Inconsistent chatter from a Sacramento-based 'Sconi attorney.

Sunday, June 26, 2005

I wouldn't go that far...

Rep. Randy ''Duke'' Cunningham (R - CA) made the following argument:

''Ask the men and women who stood on top of the Trade Center. Ask them and they will tell you: Pass this amendment."

Uh, I wouldn't go that far, Duke. However, I don't think Mark Steyn's initial criticism is apt: Duke wasn't speaking for the victims of 9/11, he was speaking on behalf of the police officers, firefighters, emergency personnel, and construction crews who looked for bodies and cleared the debris on the days, weeks, and months after 9/11.

However, Mr. Steyn deoes have some wise words. First, desecration of an inanimate object is not torture, nor should it even be grounds for a crime, assuming the inanimate object is your own property. Second, I too wonder everyday in-fact, how many members of the public - even individuals who consider themselves democratic - know that the man who occupied the -

seat of honor in the presidential box next to Jimmy Carter, [characterized] the terrorist ''insurgents'' -- the guys who kidnap and murder aid workers, hack the heads off foreigners, load Down's syndrome youths up with explosives and send them off to detonate in shopping markets -- as Iraq's Minutemen. I wonder how many viewers knew that on Sept. 11 itself Michael Moore's only gripe was that the terrorists had targeted New York and Washington instead of Texas or Mississippi: ''They did not deserve to die. If someone did this to get back at Bush, then they did so by killing thousands of people who DID NOT VOTE for him! Boston, New York, D.C. and the plane's destination of California -- these were places that voted AGAINST Bush!"

Third, banning flag burning is like taking your ball and going home. It is admitting "hurt" to those who spit at the U.S., who curse it, who plot against it.

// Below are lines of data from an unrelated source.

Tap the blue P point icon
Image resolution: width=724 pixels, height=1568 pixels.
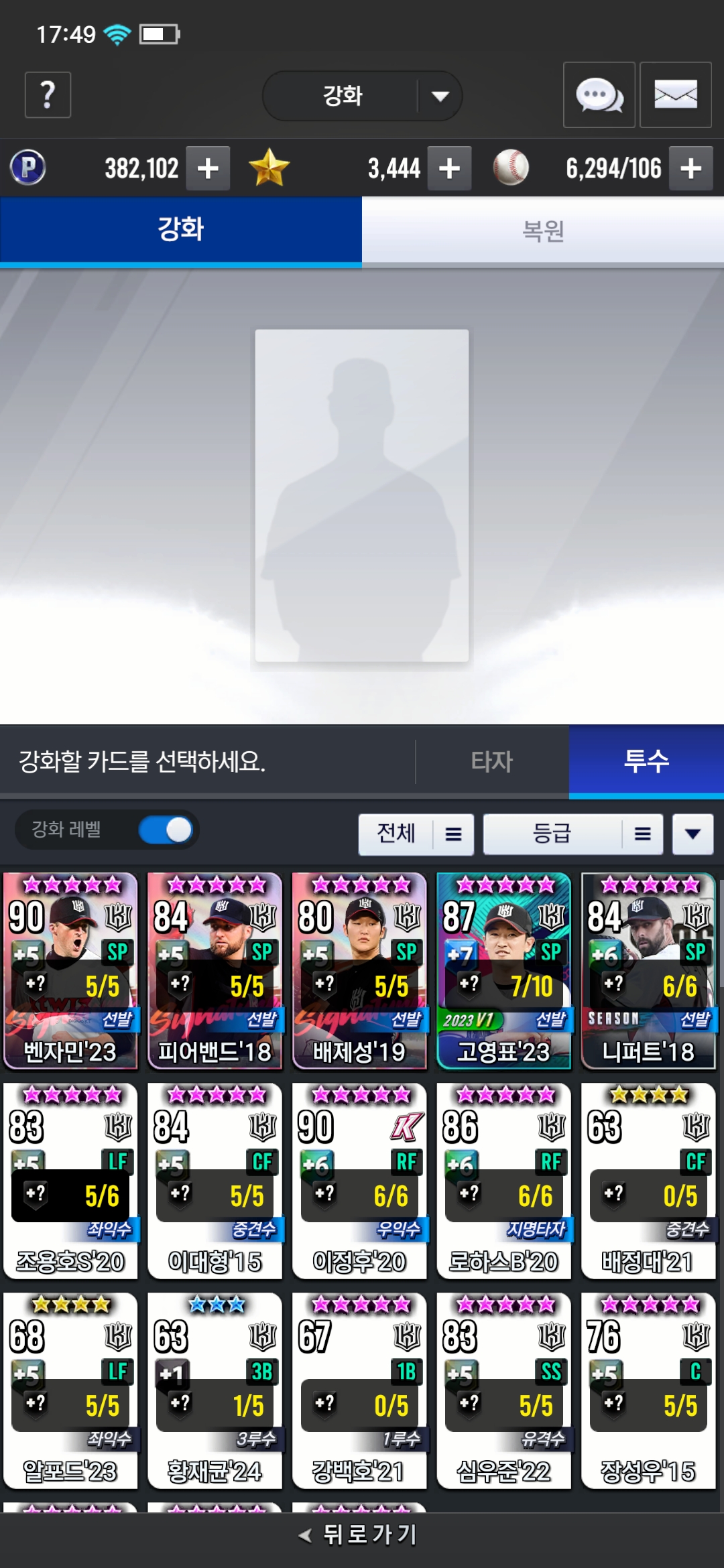coord(28,168)
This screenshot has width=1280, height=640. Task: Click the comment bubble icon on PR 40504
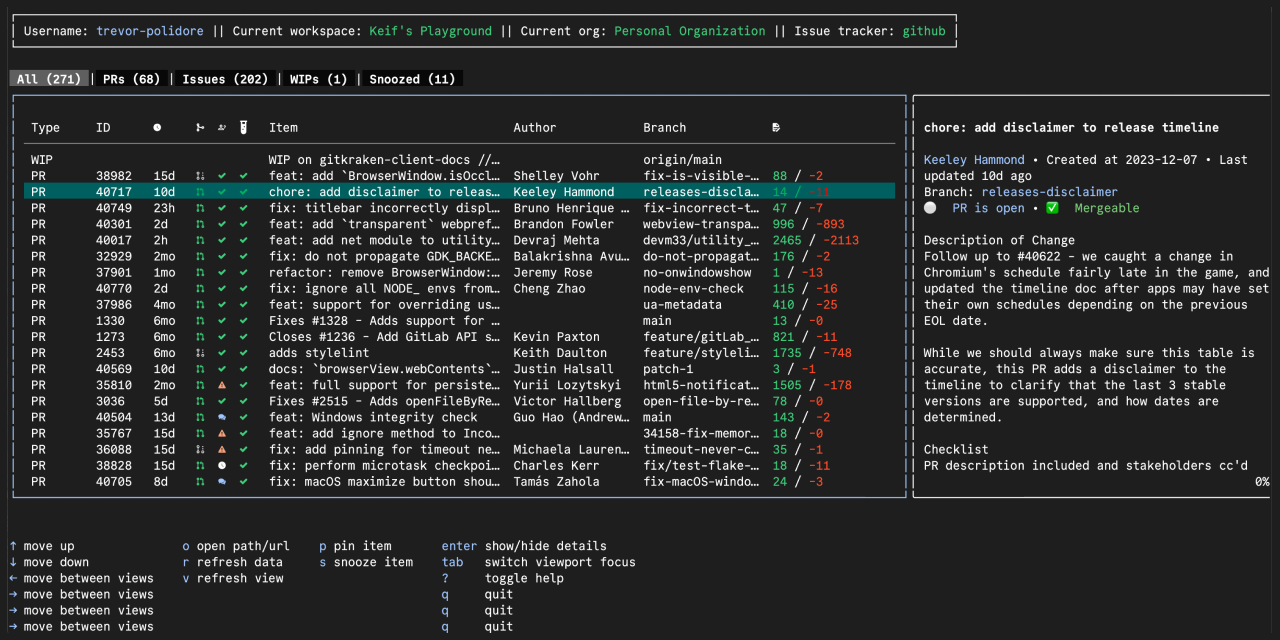pos(222,417)

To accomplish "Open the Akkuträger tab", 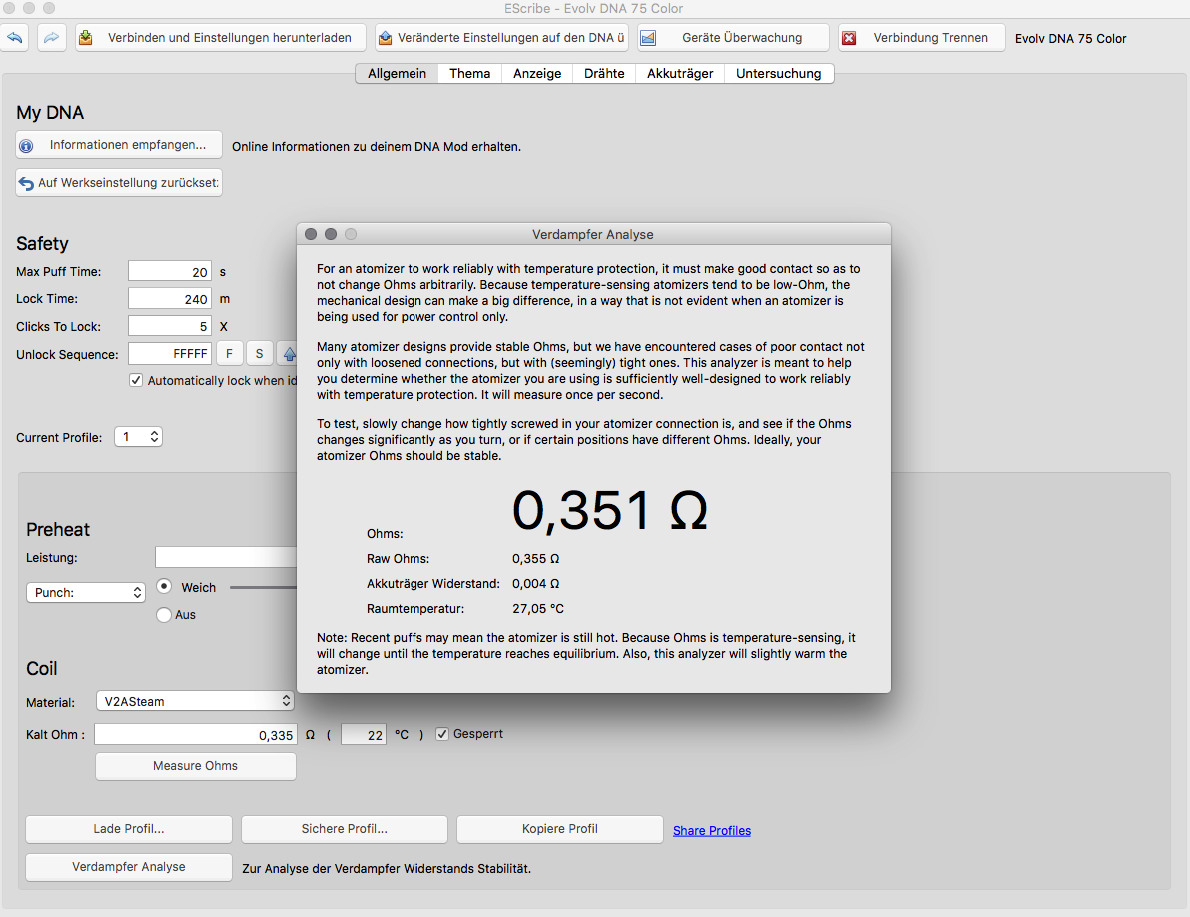I will coord(680,73).
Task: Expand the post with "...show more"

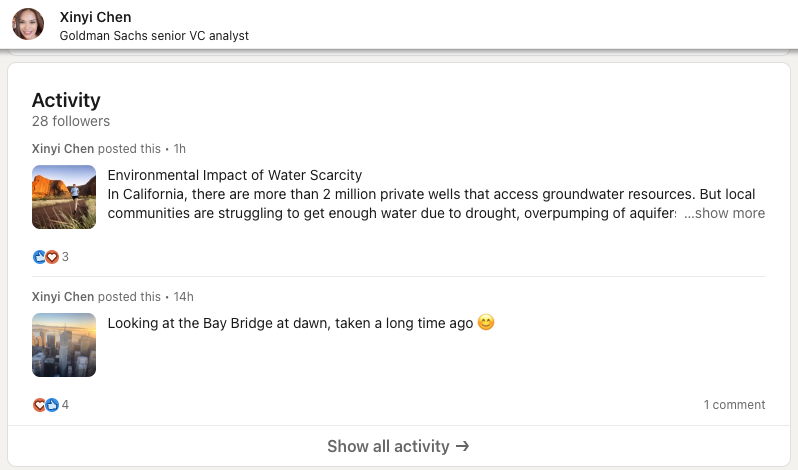Action: coord(724,213)
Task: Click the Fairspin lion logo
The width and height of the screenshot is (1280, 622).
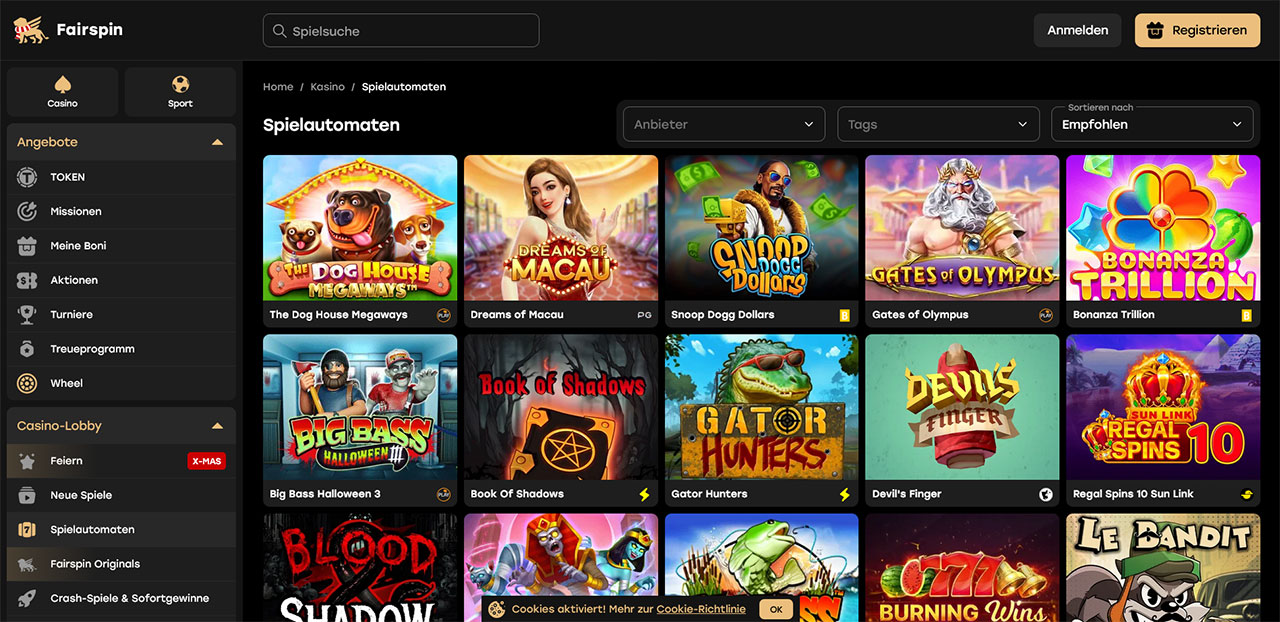Action: [29, 30]
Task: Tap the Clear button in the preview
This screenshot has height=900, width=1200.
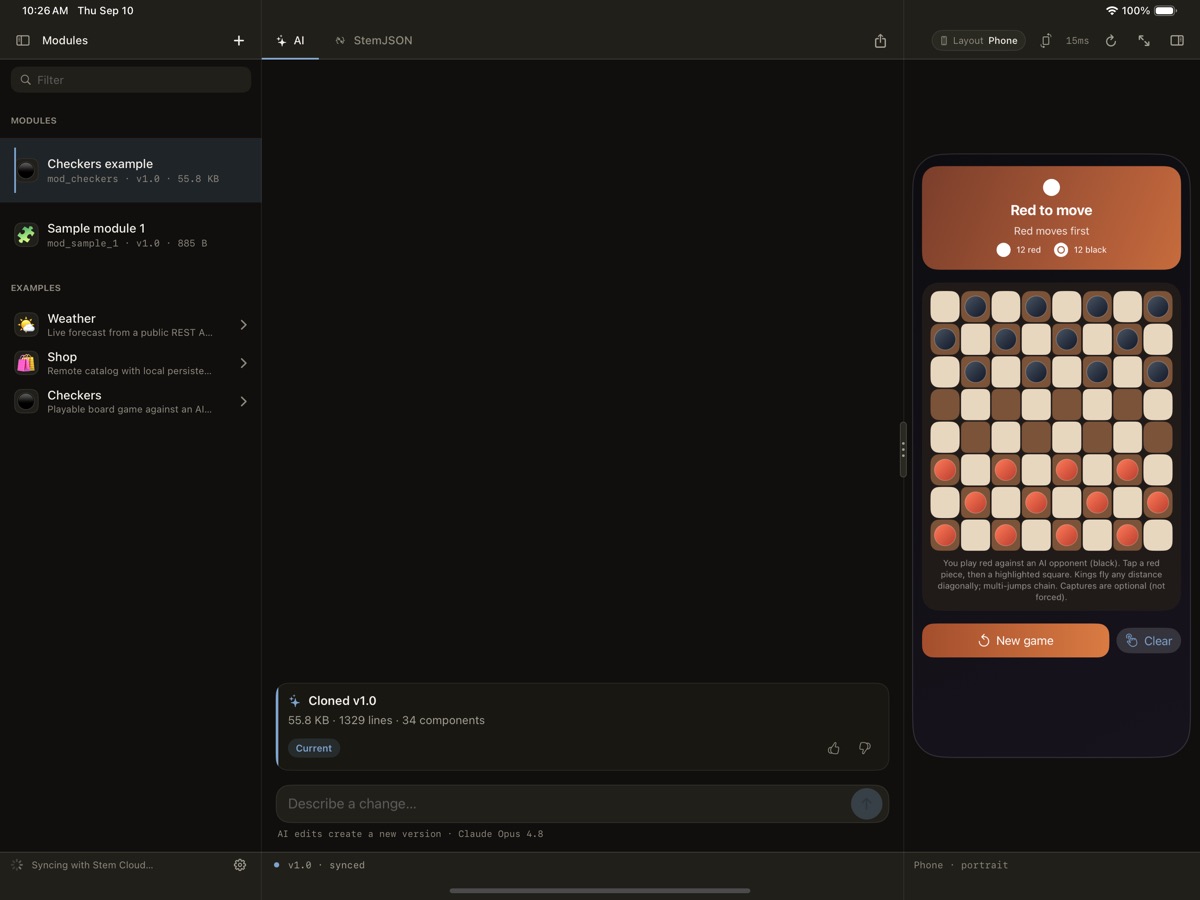Action: 1149,641
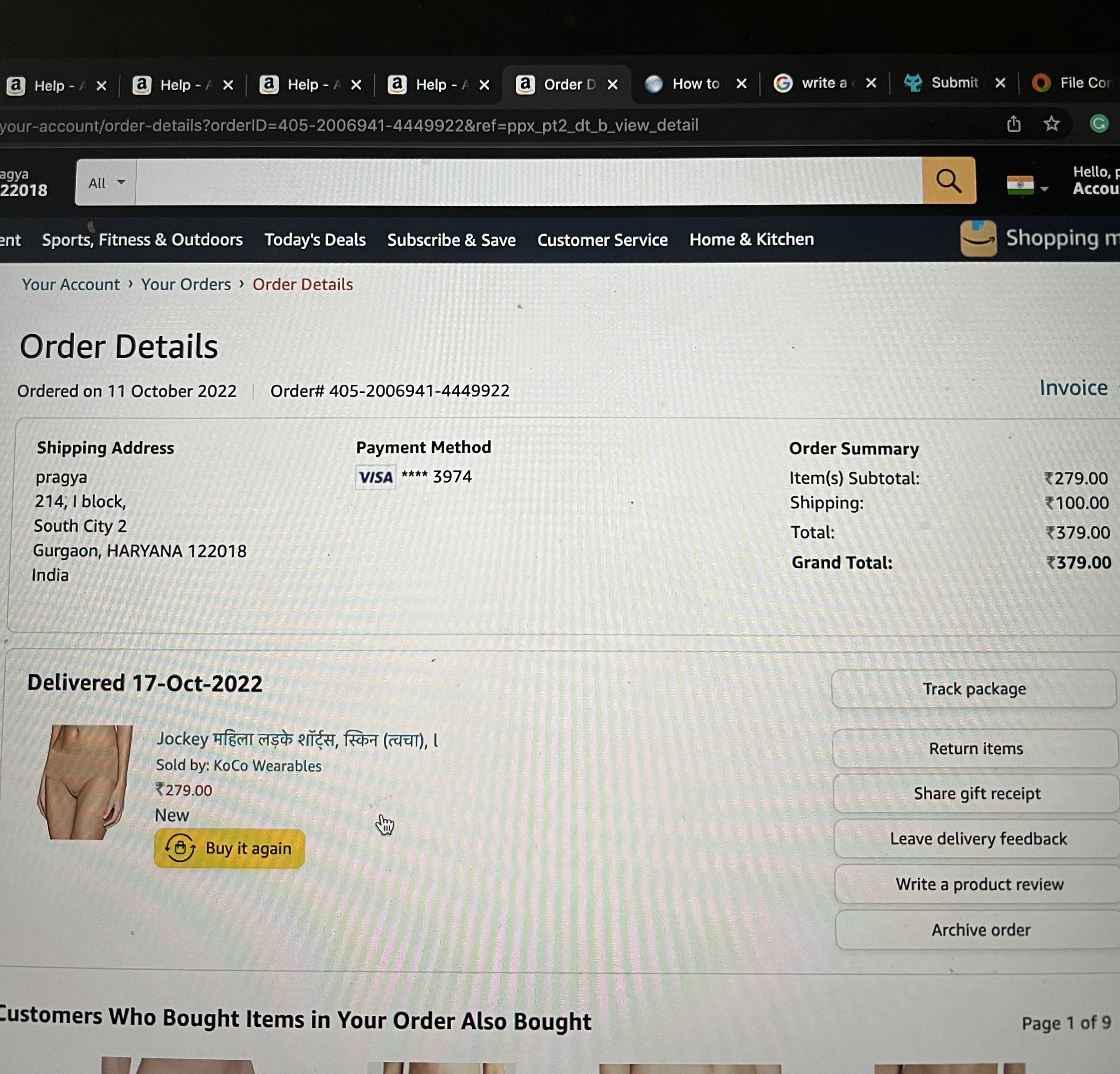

Banning flag desecration flatters the desecrators and suggests that the flag of this great republic is a wee delicate bloom that has to be protected. It's not. It gets burned because it's strong.

A flag has to be worth torching. When a flag gets burned, that's not a sign of its weakness but of its strength. If you can't stand the heat of your burning flag, get out of the superpower business. It's the left that believes the state can regulate everyone into thought-compliance. The right should understand that the battle of ideas is won out in the open.